EXERCISE TASKS >>
A: Answer these questions from the passage about Levi Strauss & Co. and the Designs stores.
(i) Under what condition would either partner be required to make a future contribution to the joint venture's capital?
(ii) In what month and year did Levi Strauss & Co. tell the Company it wanted to focus the relationship on the Original Levi's(R) Stores joint venture?
(iii) What is the largest share of the product mix in the stores that could be Levi Strauss & Co. product under the multi-brand format?
B: From the passage about Levi Strauss & Co. and the Designs stores, quote the part between "Neither partner will" and "partnership.", inclusive.

PASSAGE GIVEN >>
###

Neither partner will be required to make any future contribution to the
capital of the joint venture, any loan to the joint venture or any such
guaranty unless both partners agree. Excess cash (as defined in the
partnership agreement) will be distributed by the joint venture in accordance
with the terms of the partnership agreement. No assurance can be given that
Designs JV Corp. will not make such capital contributions, loans or
guaranties or that cash will be distributed to Designs JV Corp. out of the
partnership.



     In June 1994, Levi Strauss & Co. informed the Company that it wanted to
focus the future relationship between the two companies on the Original
Levi's(R) Stores joint venture and to reduce the Company's dependency on Levi
Strauss & Co. Levi Strauss & Co. informed the Company that it did not see a
growth opportunity for the Company's Designs stores in the exclusively
Levi's(R) format. However, Levi Strauss & Co. informed the Company that it did
see an opportunity for growth of the Company's Designs stores if the format
was changed to a multi-brand format. Levi Strauss & Co. advised the Company
that it believes that this would avoid consumer confusion between the Original
Levi's(R) Stores and Designs stores. According to Levi Strauss & Co., this
would require that not more than 70% of the product mix in the stores be Levi
Strauss & Co. product, that the format and presentation of the stores be
"supportive" of its marketing and brand objectives and that Levi Strauss &
Co. approve that format beforehand. The Company has received favorable Levi
Strauss & Co. comment regarding the look of the multi-brand Designs stores and
believes that the format will be acceptable to Levi Strauss & Co. for Designs
store expansion throughout the United States. Levi Strauss & Co. would apply
the new branch opening policies and practices to Designs stores that are
applicable to other multi-brand retailers of Levi Strauss & Co. products. Levi
Strauss & Co. advised the Company that if the Company does not decide to
expand the Designs store chain, Levi Strauss & Co. would not require change to
a multi-brand format. If the Company does change the format and expand the
Designs store chain, Levi Strauss & Co. has said that it will require that the
Company's existing Designs stores be converted to the new multi-brand format
over a mutually agreeable period of time.

###

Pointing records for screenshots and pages
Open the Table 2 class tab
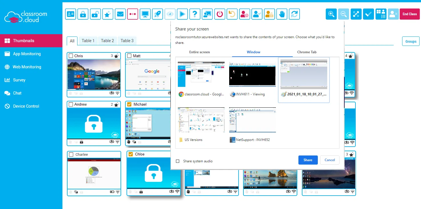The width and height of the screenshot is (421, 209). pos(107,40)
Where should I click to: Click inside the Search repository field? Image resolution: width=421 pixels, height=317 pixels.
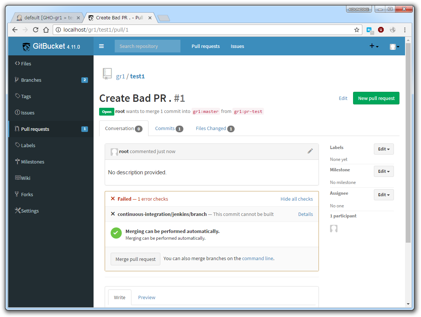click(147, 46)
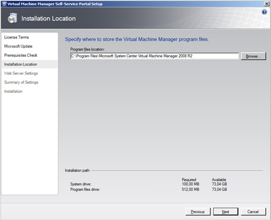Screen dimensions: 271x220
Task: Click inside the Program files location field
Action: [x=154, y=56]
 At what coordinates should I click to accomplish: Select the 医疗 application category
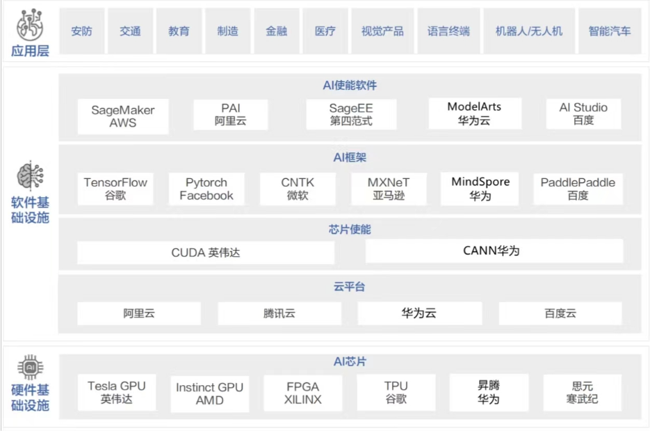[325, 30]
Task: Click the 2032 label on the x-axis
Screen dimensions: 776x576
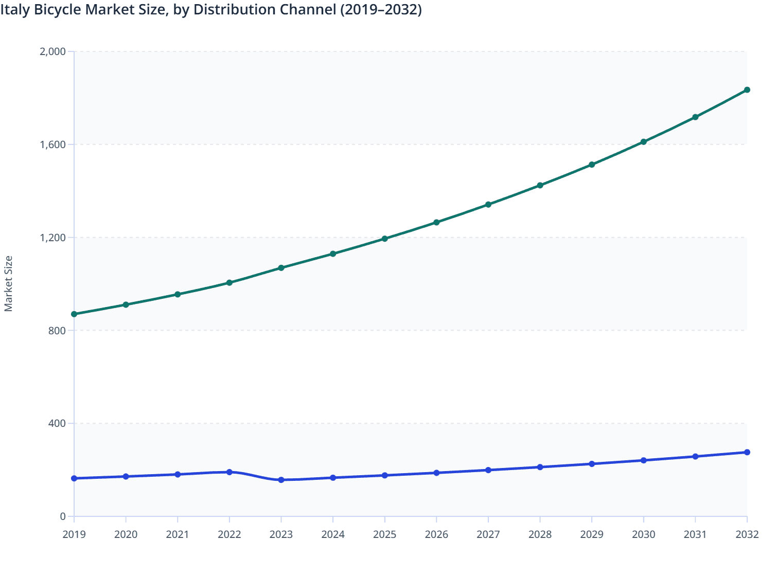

###

COMPLETED EXERCISE >>
A:
(i) Only if both partners agree.
(ii) June 1994.
(iii) Not more than 70%.

B:
Neither partner will be required to make any future contribution to the
capital of the joint venture, any loan to the joint venture or any such
guaranty unless both partners agree. Excess cash (as defined in the
partnership agreement) will be distributed by the joint venture in accordance
with the terms of the partnership agreement. No assurance can be given that
Designs JV Corp. will not make such capital contributions, loans or
guaranties or that cash will be distributed to Designs JV Corp. out of the
partnership.